CDU-Politiker gestalten neues Kita-Gesetz in Mönchengladbach mit lokalen Trägern
Gordon AdlerCDU-Politiker gestalten neues Kita-Gesetz in Mönchengladbach mit lokalen Trägern
Zwei CDU-Politiker haben nach einem Treffen mit lokalen Trägern in Mönchengladbach die Federführung bei der Ausgestaltung eines neuen Kita-Gesetzes übernommen. Vanessa Odermatt und Jochen Klenner führten am 22. Januar Gespräche, um Bedenken auszuräumen und die geplanten Reformen zu präzisieren. Ihre Arbeit knüpft an ein zuvor mit kommunalen Spitzenverbänden, Trägern und Kirchen erarbeitetes Eckpunktepapier an.

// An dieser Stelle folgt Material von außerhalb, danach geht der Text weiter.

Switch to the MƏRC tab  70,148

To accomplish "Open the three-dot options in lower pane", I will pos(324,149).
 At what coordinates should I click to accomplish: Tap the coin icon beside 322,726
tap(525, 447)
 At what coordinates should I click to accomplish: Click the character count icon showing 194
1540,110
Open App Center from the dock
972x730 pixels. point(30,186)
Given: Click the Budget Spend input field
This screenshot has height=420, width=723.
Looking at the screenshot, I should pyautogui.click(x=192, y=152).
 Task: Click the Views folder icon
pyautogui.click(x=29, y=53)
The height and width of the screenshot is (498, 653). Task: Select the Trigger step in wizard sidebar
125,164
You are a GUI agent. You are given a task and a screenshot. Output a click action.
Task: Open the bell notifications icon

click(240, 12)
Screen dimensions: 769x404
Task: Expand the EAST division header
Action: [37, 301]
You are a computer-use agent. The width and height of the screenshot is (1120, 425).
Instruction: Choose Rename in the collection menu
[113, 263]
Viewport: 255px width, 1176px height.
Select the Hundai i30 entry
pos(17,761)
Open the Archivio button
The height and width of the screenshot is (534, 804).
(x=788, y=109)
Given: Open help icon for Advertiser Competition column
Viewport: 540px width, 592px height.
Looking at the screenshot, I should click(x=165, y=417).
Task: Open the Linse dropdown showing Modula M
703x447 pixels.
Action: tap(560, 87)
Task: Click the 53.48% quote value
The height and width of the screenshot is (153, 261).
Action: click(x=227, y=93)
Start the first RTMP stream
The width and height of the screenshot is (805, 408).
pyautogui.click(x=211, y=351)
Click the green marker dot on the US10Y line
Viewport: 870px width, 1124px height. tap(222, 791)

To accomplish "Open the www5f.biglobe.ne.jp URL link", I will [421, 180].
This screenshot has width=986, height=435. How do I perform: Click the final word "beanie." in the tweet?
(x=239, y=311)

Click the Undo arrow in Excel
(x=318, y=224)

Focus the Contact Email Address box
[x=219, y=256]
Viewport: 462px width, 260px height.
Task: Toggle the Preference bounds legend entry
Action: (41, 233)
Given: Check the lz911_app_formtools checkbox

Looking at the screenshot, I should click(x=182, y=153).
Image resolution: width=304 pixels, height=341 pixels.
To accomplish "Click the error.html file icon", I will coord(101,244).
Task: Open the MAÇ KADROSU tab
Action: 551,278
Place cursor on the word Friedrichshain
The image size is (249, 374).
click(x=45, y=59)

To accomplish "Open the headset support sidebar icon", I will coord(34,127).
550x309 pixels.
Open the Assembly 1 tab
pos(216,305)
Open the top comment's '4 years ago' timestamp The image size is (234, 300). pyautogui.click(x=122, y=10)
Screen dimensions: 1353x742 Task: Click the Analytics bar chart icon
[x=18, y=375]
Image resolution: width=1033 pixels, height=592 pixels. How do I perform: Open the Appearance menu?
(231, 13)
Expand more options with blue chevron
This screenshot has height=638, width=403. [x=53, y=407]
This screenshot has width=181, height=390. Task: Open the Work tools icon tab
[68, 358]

Im Mittelpunkt der Beratungen standen fünf zentrale Punkte: verlässliche Betreuung, mehr Flexibilität, Planungssicherheit, Verantwortung und Vertrauen. Odermatt und Klenner betonten, wie wichtig es sei, mit den Reformen vielfältige Träger zu stärken und flächendeckend ausreichend Betreuungsplätze zu garantieren.
Teilnehmende äußerten jedoch Sorgen über unklare Kommunikation zum neuen Personalmodell. Sowohl Beschäftigte als auch Eltern forderten mehr Transparenz bei der Umsetzung der Änderungen. Kleine Ein-Gruppen-Einrichtungen befürchten zudem, im Entwurf des Gesetzes ihre jährliche Finanzhilfe von 15.000 Euro zu verlieren.
Ein Kernvorschlag sieht vor, für Fachkräfte feste Kernarbeitszeiten mit flexiblen Ergänzungsstunden einzuführen. Diese Anpassung soll den Einrichtungen mehr Spielraum bei der Dienstplangestaltung geben und verhindern, dass Personalengpässe zu Schließungen führen. Nun folgen Fachanhörungen, während der Dialog mit den Mönchengladbacher Kitas fortgesetzt wird.
Als nächste Schritte stehen formelle Beratungen und weitere Gespräche mit den lokalen Einrichtungen an. Ziel der Reform ist es, Flexibilität mit finanzieller Stabilität für die Träger in Einklang zu bringen. Bei einer Verabschiedung würden die Änderungen die Kinderbetreuung in der Region grundlegend neu ausrichten.